Segment Open

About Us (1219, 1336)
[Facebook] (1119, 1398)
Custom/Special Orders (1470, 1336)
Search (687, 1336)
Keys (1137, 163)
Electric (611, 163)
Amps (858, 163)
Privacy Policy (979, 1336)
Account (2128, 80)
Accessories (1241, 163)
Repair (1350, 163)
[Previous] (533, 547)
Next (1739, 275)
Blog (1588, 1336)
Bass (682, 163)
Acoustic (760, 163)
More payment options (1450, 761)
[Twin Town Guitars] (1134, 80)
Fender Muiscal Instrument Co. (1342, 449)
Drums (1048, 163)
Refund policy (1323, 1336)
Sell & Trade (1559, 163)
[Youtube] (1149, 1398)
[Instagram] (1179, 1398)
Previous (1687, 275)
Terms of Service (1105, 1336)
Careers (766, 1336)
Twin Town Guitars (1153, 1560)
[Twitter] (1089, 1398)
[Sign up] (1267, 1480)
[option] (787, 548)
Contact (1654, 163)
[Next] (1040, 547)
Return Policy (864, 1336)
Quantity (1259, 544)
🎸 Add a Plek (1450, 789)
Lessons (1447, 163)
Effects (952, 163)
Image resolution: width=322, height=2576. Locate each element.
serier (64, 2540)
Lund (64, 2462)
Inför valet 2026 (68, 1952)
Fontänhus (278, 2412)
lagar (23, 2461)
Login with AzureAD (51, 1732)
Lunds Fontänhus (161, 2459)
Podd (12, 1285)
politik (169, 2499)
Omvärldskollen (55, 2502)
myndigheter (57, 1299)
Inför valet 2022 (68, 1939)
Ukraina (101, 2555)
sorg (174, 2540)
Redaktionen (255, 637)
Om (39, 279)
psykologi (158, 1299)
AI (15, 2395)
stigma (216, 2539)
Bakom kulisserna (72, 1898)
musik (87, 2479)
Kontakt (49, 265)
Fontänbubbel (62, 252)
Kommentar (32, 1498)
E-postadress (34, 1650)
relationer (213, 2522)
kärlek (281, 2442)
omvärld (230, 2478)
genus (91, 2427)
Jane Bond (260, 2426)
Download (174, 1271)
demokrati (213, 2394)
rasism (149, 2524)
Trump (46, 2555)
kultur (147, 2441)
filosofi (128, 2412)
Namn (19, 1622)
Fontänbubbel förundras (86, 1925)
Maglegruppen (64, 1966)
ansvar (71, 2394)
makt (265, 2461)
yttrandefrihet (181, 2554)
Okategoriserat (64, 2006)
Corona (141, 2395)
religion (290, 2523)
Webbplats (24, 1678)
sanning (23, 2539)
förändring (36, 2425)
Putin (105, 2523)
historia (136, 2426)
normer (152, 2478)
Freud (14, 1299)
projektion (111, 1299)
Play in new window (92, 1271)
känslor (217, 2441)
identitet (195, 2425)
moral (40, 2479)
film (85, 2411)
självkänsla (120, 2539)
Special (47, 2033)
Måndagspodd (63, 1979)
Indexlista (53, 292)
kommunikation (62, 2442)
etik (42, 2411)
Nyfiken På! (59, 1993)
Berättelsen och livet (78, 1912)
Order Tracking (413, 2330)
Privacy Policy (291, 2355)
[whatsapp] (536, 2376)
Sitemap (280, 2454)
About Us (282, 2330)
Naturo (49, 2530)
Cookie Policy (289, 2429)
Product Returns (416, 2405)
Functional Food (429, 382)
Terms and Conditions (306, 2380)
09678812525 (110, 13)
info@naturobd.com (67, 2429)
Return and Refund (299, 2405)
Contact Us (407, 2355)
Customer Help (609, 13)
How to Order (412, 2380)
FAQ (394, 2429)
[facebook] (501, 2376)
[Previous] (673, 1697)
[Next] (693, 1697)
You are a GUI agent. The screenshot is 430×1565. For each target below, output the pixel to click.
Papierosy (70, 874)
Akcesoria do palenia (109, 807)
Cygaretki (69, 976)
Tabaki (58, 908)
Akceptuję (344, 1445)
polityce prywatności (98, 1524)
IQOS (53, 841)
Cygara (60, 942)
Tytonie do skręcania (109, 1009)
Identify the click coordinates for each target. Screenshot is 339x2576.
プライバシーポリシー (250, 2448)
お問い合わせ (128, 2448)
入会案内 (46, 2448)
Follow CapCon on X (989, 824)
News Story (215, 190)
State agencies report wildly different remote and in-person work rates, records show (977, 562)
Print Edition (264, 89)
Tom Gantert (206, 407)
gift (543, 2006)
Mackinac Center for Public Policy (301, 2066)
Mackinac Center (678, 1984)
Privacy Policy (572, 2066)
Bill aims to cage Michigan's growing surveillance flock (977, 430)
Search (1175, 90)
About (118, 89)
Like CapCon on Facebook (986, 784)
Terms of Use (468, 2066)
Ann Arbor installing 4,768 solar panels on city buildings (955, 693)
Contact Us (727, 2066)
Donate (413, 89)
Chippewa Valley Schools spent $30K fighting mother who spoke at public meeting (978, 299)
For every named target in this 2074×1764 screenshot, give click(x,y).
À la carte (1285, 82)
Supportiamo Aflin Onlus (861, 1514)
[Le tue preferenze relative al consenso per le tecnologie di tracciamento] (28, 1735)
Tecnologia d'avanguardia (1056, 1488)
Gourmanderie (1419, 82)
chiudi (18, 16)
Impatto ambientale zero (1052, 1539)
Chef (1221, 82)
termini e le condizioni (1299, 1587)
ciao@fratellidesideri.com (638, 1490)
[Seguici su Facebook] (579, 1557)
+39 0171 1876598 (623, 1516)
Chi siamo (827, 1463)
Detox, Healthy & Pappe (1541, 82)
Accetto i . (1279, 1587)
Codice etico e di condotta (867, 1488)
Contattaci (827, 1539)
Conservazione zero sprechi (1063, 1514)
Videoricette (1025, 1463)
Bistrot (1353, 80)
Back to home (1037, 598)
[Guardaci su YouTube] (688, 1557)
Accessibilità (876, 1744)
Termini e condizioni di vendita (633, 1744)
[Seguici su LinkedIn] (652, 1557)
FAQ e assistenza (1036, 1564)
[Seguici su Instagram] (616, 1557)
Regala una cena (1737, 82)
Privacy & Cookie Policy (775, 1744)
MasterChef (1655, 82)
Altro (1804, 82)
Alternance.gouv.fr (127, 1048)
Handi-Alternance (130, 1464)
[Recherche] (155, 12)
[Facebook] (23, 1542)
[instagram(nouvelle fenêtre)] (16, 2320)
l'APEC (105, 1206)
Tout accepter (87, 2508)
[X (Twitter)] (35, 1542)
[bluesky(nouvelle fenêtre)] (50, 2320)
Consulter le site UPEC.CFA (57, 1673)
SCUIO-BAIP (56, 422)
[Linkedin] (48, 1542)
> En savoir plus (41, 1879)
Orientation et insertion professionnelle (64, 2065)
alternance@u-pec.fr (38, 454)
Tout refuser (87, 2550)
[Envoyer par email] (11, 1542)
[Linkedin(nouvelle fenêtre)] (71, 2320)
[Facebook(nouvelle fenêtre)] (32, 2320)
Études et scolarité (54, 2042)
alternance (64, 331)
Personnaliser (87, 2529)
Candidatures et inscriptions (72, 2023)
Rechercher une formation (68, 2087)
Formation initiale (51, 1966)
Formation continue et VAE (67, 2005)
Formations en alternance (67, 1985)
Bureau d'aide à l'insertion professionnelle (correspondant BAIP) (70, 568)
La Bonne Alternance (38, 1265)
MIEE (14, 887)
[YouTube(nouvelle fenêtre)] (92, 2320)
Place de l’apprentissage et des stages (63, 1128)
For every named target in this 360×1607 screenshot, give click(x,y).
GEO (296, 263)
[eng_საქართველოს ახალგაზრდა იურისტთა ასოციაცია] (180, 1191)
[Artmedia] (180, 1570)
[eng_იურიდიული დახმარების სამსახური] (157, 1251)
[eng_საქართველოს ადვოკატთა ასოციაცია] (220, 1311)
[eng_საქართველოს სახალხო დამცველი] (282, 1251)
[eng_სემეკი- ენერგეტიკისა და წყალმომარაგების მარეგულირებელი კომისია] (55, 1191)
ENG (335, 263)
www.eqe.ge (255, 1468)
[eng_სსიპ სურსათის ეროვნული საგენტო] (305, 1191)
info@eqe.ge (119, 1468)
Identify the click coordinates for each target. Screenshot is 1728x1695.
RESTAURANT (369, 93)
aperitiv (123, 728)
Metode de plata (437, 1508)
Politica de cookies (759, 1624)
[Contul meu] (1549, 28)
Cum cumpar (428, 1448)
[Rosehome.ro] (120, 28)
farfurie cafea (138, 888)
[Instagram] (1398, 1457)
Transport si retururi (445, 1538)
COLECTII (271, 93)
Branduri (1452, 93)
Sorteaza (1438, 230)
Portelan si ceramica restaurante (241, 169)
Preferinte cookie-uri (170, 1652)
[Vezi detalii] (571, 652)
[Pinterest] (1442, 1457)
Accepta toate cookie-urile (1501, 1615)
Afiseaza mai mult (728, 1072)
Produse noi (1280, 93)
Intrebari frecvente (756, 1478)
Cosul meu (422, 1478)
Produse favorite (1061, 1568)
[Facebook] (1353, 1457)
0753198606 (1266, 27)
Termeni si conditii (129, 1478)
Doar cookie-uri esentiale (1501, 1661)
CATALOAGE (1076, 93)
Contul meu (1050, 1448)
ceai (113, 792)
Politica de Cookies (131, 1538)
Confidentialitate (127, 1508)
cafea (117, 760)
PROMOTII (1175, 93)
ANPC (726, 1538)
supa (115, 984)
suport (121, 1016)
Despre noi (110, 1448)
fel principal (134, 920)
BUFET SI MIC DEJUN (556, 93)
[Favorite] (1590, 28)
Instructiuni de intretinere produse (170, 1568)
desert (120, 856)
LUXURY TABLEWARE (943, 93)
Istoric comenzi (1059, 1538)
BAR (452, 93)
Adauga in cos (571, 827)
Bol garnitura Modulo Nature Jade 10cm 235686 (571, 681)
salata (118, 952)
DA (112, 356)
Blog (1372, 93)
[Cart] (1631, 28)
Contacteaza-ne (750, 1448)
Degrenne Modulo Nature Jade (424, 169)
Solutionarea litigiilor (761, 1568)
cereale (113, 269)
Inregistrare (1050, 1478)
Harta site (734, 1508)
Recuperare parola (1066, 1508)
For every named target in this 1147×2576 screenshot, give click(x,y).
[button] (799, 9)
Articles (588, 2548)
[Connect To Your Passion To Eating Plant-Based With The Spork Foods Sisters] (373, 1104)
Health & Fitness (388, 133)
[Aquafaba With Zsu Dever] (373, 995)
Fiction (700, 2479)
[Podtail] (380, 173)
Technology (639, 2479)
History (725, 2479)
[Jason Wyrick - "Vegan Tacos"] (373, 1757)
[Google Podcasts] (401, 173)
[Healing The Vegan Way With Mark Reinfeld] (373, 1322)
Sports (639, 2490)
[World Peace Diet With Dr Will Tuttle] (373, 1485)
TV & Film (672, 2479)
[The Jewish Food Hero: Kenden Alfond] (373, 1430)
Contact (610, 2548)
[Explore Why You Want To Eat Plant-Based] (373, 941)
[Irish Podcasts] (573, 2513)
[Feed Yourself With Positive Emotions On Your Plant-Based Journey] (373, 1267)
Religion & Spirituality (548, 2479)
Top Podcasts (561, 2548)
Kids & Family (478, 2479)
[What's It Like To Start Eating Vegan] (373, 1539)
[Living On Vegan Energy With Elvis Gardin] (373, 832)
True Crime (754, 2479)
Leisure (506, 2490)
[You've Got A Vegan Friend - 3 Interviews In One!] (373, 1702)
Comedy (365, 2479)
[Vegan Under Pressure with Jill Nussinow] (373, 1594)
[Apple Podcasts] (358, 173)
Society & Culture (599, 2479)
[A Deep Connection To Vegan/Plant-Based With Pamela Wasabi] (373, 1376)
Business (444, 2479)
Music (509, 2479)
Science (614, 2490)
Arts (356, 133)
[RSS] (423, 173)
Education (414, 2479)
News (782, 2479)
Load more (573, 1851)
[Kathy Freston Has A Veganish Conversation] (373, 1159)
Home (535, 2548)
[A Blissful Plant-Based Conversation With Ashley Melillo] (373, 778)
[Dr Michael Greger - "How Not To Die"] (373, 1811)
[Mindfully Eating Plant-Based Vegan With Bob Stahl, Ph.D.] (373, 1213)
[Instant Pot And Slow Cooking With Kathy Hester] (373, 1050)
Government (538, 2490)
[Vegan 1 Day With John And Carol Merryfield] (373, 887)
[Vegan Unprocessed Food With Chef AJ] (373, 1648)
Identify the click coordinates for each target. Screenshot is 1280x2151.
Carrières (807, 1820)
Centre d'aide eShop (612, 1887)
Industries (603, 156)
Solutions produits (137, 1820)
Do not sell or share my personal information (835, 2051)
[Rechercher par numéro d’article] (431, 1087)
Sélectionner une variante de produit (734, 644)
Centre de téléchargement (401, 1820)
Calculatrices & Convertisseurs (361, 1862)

Segment Closed

● **Assigned task**
Please filter the entries above down to the lines holding "every" and copy them.

● **Response for this exercise**
For every named target in this 2074×1764 screenshot, give click(x,y).
For every named target in this 360×1607 screenshot, give click(x,y).
For every named target in this 1147×2576 screenshot, give click(x,y).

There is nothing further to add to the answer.